MS' anti-virus bounty success
But does industry encourage culprits?
Opinion When Microsoft first announced its "bounty" program late last year, many security experts condemned the initiative as a mere publicity stunt: a marketing tactic designed to distract gullible users from the "real issue" with Microsoft products.
With a No Honor Among Thieves mindset, I predicted that the program would yield positive results and that some unlucky malware author would be ratted out by bounty-seeking friends/family/peers, and held responsible for his or her actions.
Just last week, a German 18-year-old male was arrested for (and subsequently confessed to) authoring the Sasser worm after being reported to the authorities (and Microsoft) by individuals close enough to the kid to provide source code samples of "Sasser". So, the bounty program is working.
What will ultimately happen to the teenage high school student is still up in the air, but the fact of the matter is that he confessed to the crime after being turned in, and those who dropped dime on him did so for the reward money. So, to all those who said "Nay!" back in November, I say "Ni!" today.
Many of these armchair security people will attempt to cover their chagrin by saying that the real problem is faulty software, and that offering a bounty does nothing to solve this. Well, it doesn't take Dick Tracy to figure that out, now does it? I've never heard anyone say the bounty was a solution to software vulnerabilities - it was meant to be, and has evidently turned out to be, another tool to help authorities capture criminals.
Whether he is eventually convicted, or whether those who turned him in actually get the reward money or not, doesn't really matter. Other informants will follow suit. A quarter of million dollars is just too much money to pass up. The program was never meant to replace any of the tremendous efforts Microsoft has underway in its continued commitment to security, regardless of what the critics say.
There was also talk of how the program would fail to land "professional" malicious hackers, as they would just be too good to get caught. Well, it wasn't meant for them, either. Sasser was not the work of a professional. It used exploit code that was already published, and resorted to techniques like passing command-line strings to the OS, and FTP'ing code around. Hardly l33t haxx0r skilz.
I'm not judging the author's individual computer expertise, but I am drawing a distinction between hardened criminals utilizing computers as their tool of choice and those who are more the "vandal" type. The latter is who the bounty program is meant to deter.

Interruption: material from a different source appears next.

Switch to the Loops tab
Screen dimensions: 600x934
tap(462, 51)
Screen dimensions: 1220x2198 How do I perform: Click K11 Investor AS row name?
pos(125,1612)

More programs like this will be created in the future, because they will be needed. It's clear that there's a growing number of "glory" hackers competing to outdo each other in infamy, and, perversely, the security industry's own PR mechanisms may be providing the score board for this game of one-upsmanship.
Look at the UK-based "Intelligence Unit" Mi2G, which is always ready to put a worm's name in neon behind a huge damage assessment. Even with Sasser's less-than-cutting edge coding, MI2G put it in fifth place as one the Worst Worms of All Time. In about 10 days, the "world renown" security think-tank estimated Sasser's damage at 18 billion dollars. Yes, that is a "b."

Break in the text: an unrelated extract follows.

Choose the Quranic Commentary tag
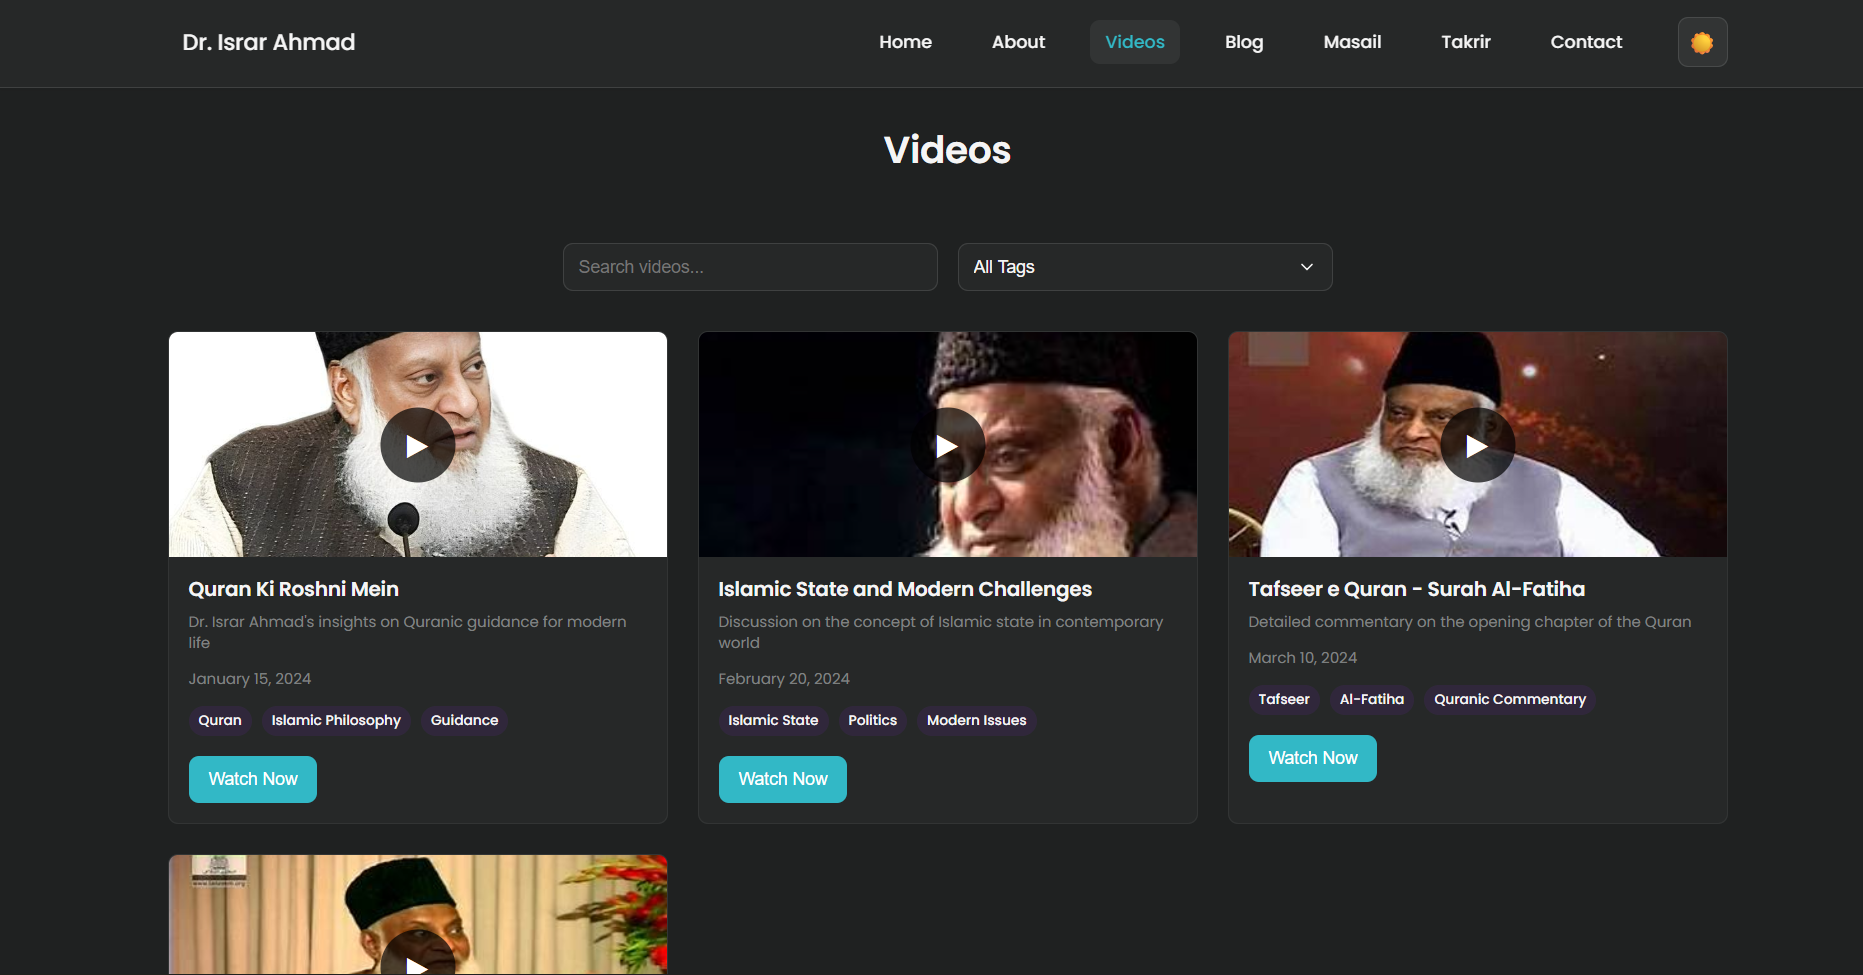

To give you some perspective, that is the total earnings Cisco reported for the entire year of 2003. Personally, I believe those figures about as much as I believe that the tooth fairy is really a homeless hermaphrodite living in an empty bottle of That Old Janx Spirit. But that doesn't mean some 18-year-old kid isn't going to take it hook, line, and sinker and try to top it.
While I've overheard some conspiracy theories of how young hackers are going to release worms only to turn themselves in for the reward money after copping a plea, I don't buy it. If Mi2G's estimates are correct, they could make $1,500 per day (MI2G's per day/ per person figure) cleaning up after themselves. That puts the average admin salary at $390,000 per year. Hell, I might even take it up myself.

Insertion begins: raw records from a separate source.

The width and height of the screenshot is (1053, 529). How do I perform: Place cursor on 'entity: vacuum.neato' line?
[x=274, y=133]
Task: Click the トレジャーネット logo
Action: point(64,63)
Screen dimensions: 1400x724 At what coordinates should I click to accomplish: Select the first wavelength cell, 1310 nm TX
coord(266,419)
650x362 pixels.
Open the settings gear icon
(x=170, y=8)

With companies like this totally sensationalizing worm and virus events, the next natural step for the malware author is to write something that is actually malicious. If basic code like NetSky and Sasser gets the honor of contributing to $228bn in "damages" for this year alone, what ridiculous figure will be tagged to a worm that starts formatting drives or something? And what will some kid do to be the one who tops it?